In February 2012, I was among the judges invited to compile a shortlist for ‘Ireland’s Favourite Painting.’ The winner, chosen by public vote, was Hellelil and Hildebrand, the Meeting on the Turret Stairs (1864) by the now little-known artist Frederic William Burton (1816–1900). According to a medieval Danish ballad, Hellelil was a princess who fell in love with her bodyguard Hildebrand. Learning of the liaison her father dispatched his seven sons to kill their sister’s paramour. Somehow Hildebrand managed to cut down six of the brothers before Hellelil intervened to save her last sibling, but her lover subsequently died of his wounds and she soon after of a broken heart.
Burton avoids melodrama by focusing attention, as his picture’s subtitle indicates, on a moment when the two central characters inadvertently pass each other on a staircase. George Eliot, a friend and admirer of the painter, noted at the time, ‘The subject might have been made the most vulgar thing in the world – the artist has raised it to the highest pitch of refined emotion.’ A superlatively executed chalk drawing of Eliot features in the exhibition ‘Frederic William Burton: For the Love of Art’ at the National Gallery of Ireland and testifies to Burton’s outstanding draughtsmanship.
This revealed itself early. Born into a family of landed gentry in 1816, Burton grew up on an estate in County Clare which, he would later remember, exuded ‘a mysterious beauty.’ As a boy, in addition to delicate health, he suffered some unexplained injury to his right arm, leaving him obliged to use his left hand. On the basis of the work featured, and the success of his career, this potential handicap seems not overly to have troubled him (although a photograph taken late in life shows him firmly concealing his right hand with the left). More interestingly, Burton’s preferred medium was always watercolour, even for large pictures: a portrait of Mrs George Smith, dated to 1873, for example, measures more than a metre wide.
The choice of watercolour may help to explain why Burton is now relatively little remembered. In order to preserve its freshness and prevent fading, Hellelil and Hildebrand is customarily on display for just one hour, four days a week. Burton produced no large-scale public work, unlike his fellow-Irishman and near contemporary Daniel Maclise, whose murals in the Royal Gallery of the Houses of Parliament are about to undergo restoration. He did, however, exhibit his pictures for more than four decades, beginning in 1832 when at the age of 16 he showed Abraham on his journey to sacrifice Isaac at the Royal Irish Academy, to which he was appointed a full member just seven years later. By this time, he had begun to explore the more remote areas of Ireland’s west coast, often accompanied by antiquarian and topographical artist George Petrie. Burton’s pictures from this period indicate a deep engagement with landscape and anticipate by more than half a century similar views by watercolourists like Percy French. At the same time, the first evidence of his inherent sentimentality also becomes apparent. Watercolours such as A Blind Girl at a Holy Well (1840) and The Aran Fisherman’s Drowned Child (1841) are flagrantly intended to exploit the viewer’s emotions and recall Oscar Wilde’s quip ‘One must have a heart of stone to read the death of Little Nell without laughing.’

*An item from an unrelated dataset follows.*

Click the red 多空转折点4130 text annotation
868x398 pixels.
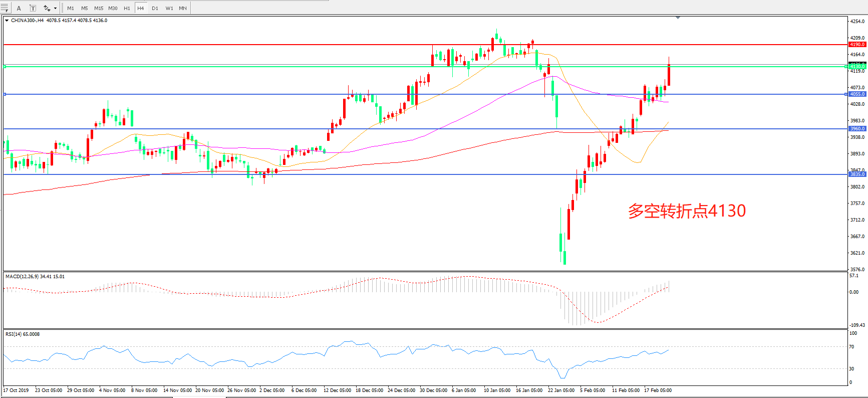pyautogui.click(x=687, y=211)
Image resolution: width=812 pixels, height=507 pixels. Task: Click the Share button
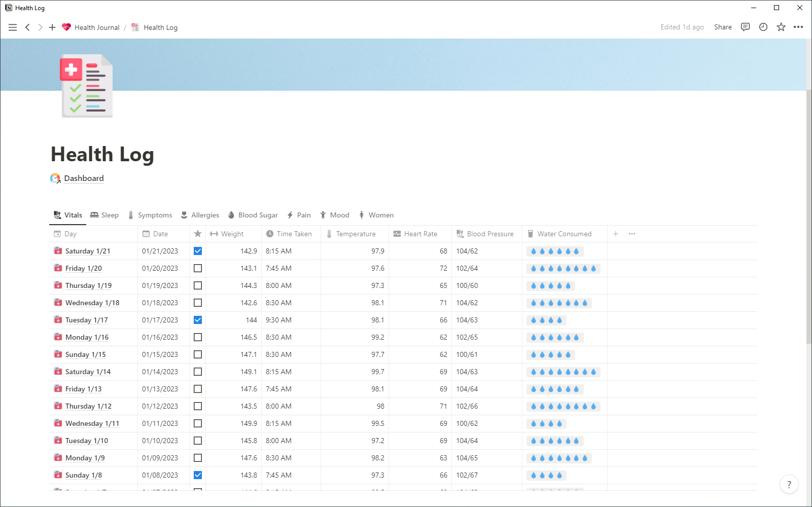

An inclination towards mawkishness was likely exacerbated in the 1840s when Burton spent several extended periods in Germany. Although the exhibition and accompanying catalogue focus more on links with the Pre- Raphaelite movement, the slightly earlier Nazarene school had a perceptible impact on him. Oval portraits of his brother and sister-in-law recall the work of Adam Buck (who died in 1833, the year Burton painted this pair) but thereafter the tone becomes sweeter and less candid – especially when he painted women and girls. Burton’s last picture, A Venetian Courtesan (1873–74), seems intended to evoke Titian and Giorgione but lacks the robustness of their work: one cannot conceive this Victorian miss offering her services for money.
A Venetian Courtesan was never quite finished; by the time Burton embarked on the painting his eyesight was beginning to cause trouble. Conveniently the prime minister, Gladstone, then invited him to become director of the National Gallery in London where he had moved in the late 1850s. He was to occupy the position for 20 years overseeing two extensions to the building and many important acquisitions, including Holbein’s The Ambassadors, Leonardo’s Virgin of the Rocks, and Raphael’s Ansidei Madonna. The National Gallery of Ireland exhibition concludes with a consideration of his time as an official, but real interest lies in the first rooms where Burton’s youthful talent and technical abilities are best seen. Burton might have been responsible for ‘Ireland’s Favourite Painting’, but what the show ultimately demonstrates is that while this artist manifests the taste of his era, he does not necessarily reflect that of our own.
‘Frederic William Burton: For the Love of Art’ is at the National Gallery of Ireland, Dublin, until 14 January.